A new anthology about love and marriage in African American history edited by professor Frances Smith Foster challenges popular belief that the horrors of slavery are the root cause of family crisis in current African American culture.

“Love and marriage were serious investments in the 18th century, and are so in our own contemporary experiences,” Foster writes in the newly published “Love and Marriage in Early African America.” “I now see how the rhymes and sayings, the folk stories we absorbed, were our heritage being passed down, particular values being enforced or espoused.”

Foster, a senior fellow of Emory’s Center for the Study of Law and Religion, compiled the anthology as part of a CSLR research project that uncovered African American writings spanning the 100 years between the slave era and the Harlem Renaissance. She found the works to be a testament to those who came before, revealing “the strength of African American families and to the many ways in which love lives in them.”

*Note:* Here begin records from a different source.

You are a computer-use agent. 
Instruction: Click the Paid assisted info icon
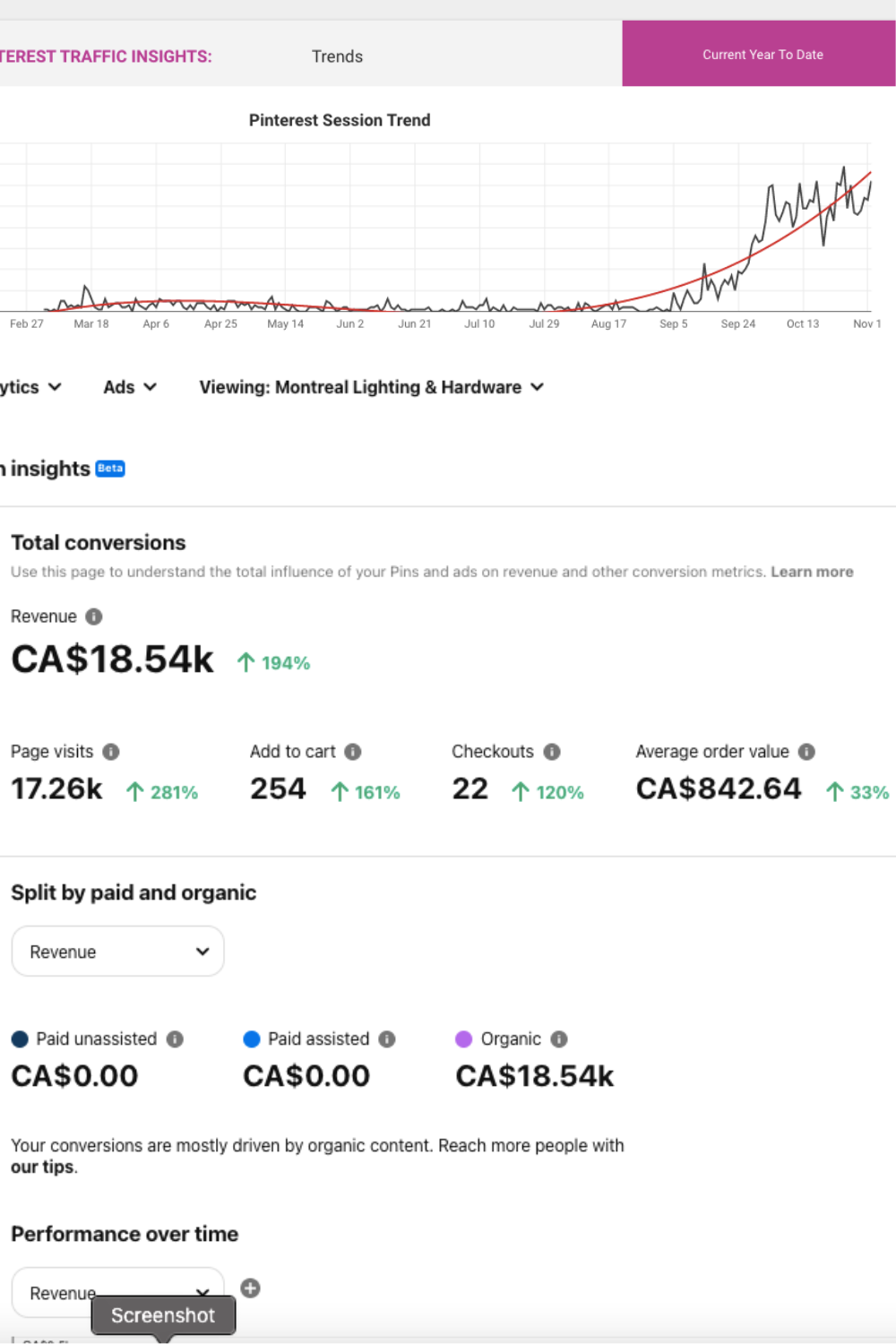point(387,1039)
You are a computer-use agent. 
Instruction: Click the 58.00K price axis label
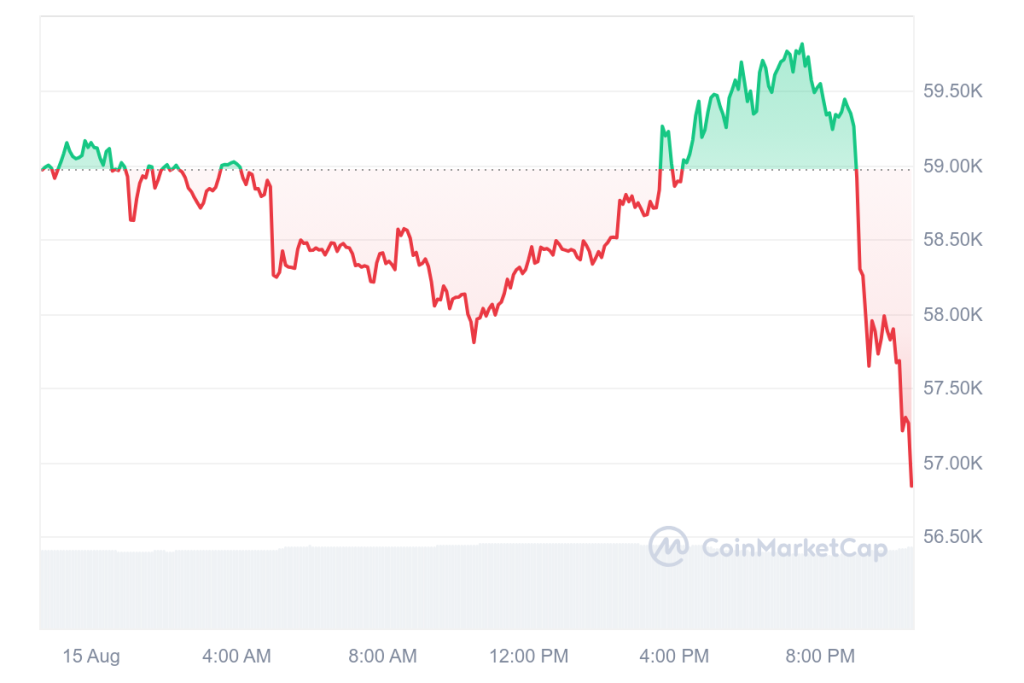(x=952, y=315)
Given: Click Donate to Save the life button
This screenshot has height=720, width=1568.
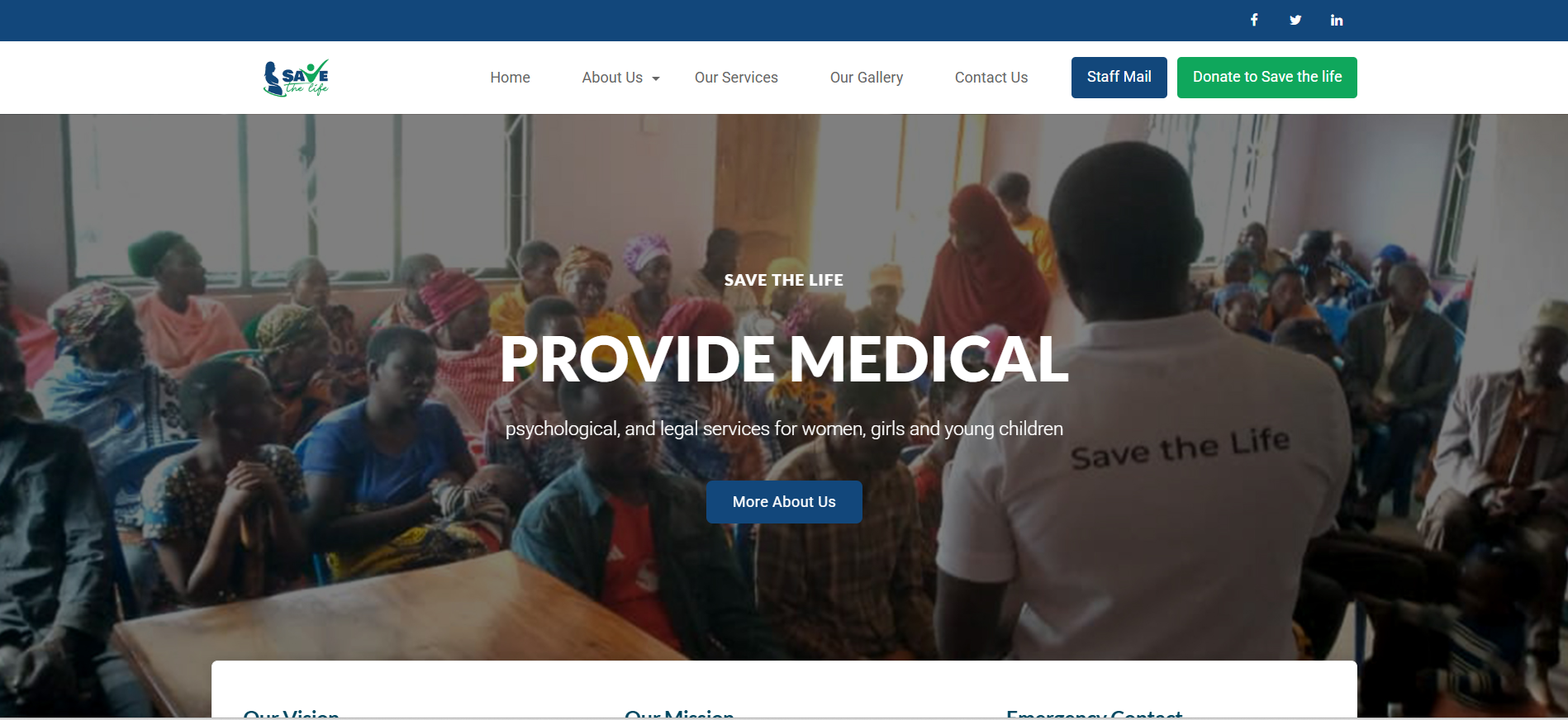Looking at the screenshot, I should (1266, 78).
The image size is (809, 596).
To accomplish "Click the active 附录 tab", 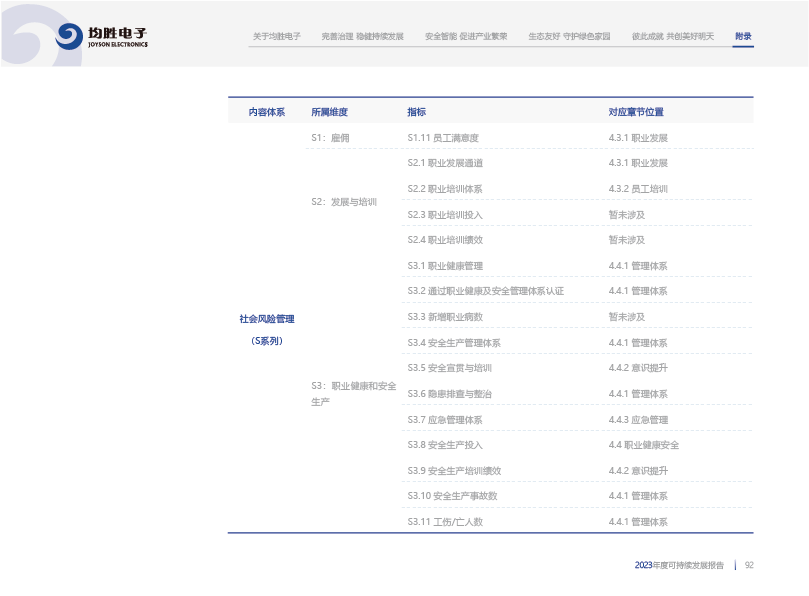I will [x=743, y=36].
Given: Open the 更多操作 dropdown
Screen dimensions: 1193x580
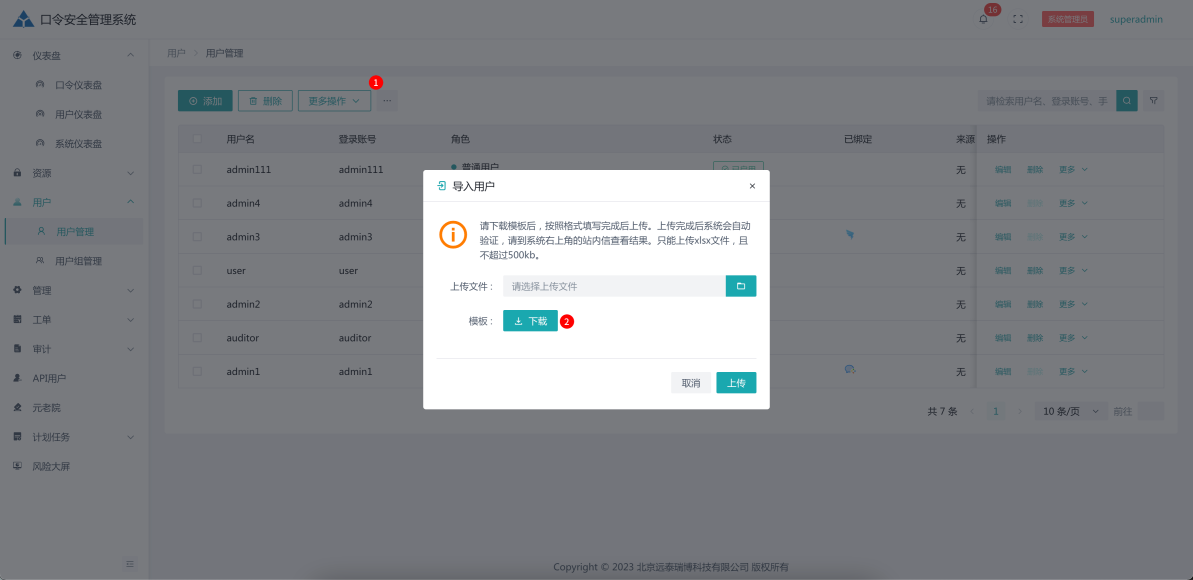Looking at the screenshot, I should coord(334,100).
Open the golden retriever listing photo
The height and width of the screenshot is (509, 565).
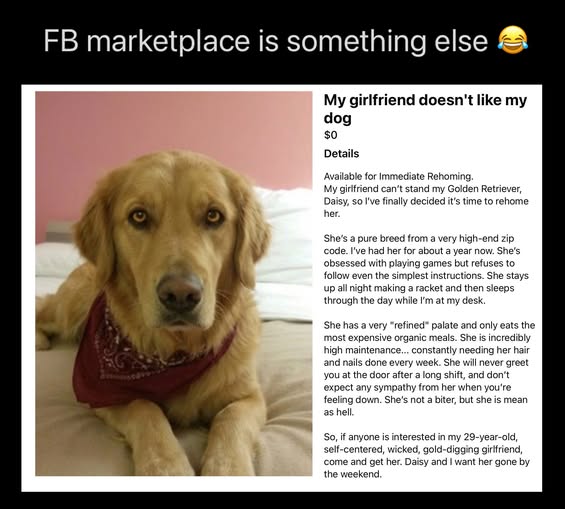[174, 283]
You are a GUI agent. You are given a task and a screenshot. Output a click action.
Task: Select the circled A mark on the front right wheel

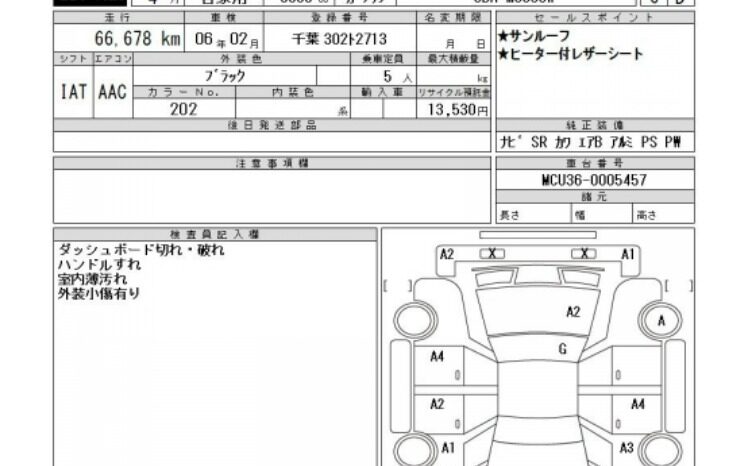point(661,321)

Many of the writings are taken from publications and newspapers written by African Americans for African Americans, dating back to slave times.

“I can’t believe I studied African American literature for years without knowing that in the 18th and 19th centuries we had a viable print culture,” writes Foster, Charles Howard Candler Professor of English and chair of the English department. “Even before Phillis Wheatley’s book of poems appeared in 1773, African Americans were writing and publishing sermons and minutes of meetings, poems, essays and autobiographies.”

The book, which Foster intends as a popular volume that will “work for many kinds of people with many kinds of intents and purposes,” is arranged into five sections to represent the ideals and models for love and marriage that she sees reflected in 19th- and early 20th-century African American print culture.